• _Your assignment_
From the listing below, set down exactly the lines between the one holding "Where should I" and the one holding "How do I perform: Click", inclusive. No other line is wanted.

• _Data for this task_
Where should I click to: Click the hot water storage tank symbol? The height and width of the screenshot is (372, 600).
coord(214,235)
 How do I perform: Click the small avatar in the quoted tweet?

...

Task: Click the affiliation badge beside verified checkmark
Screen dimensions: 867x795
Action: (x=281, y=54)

• _Task result_
Where should I click to: Click the hot water storage tank symbol? The height and width of the screenshot is (372, 600).
coord(214,235)
 How do I perform: Click the small avatar in the quoted tweet?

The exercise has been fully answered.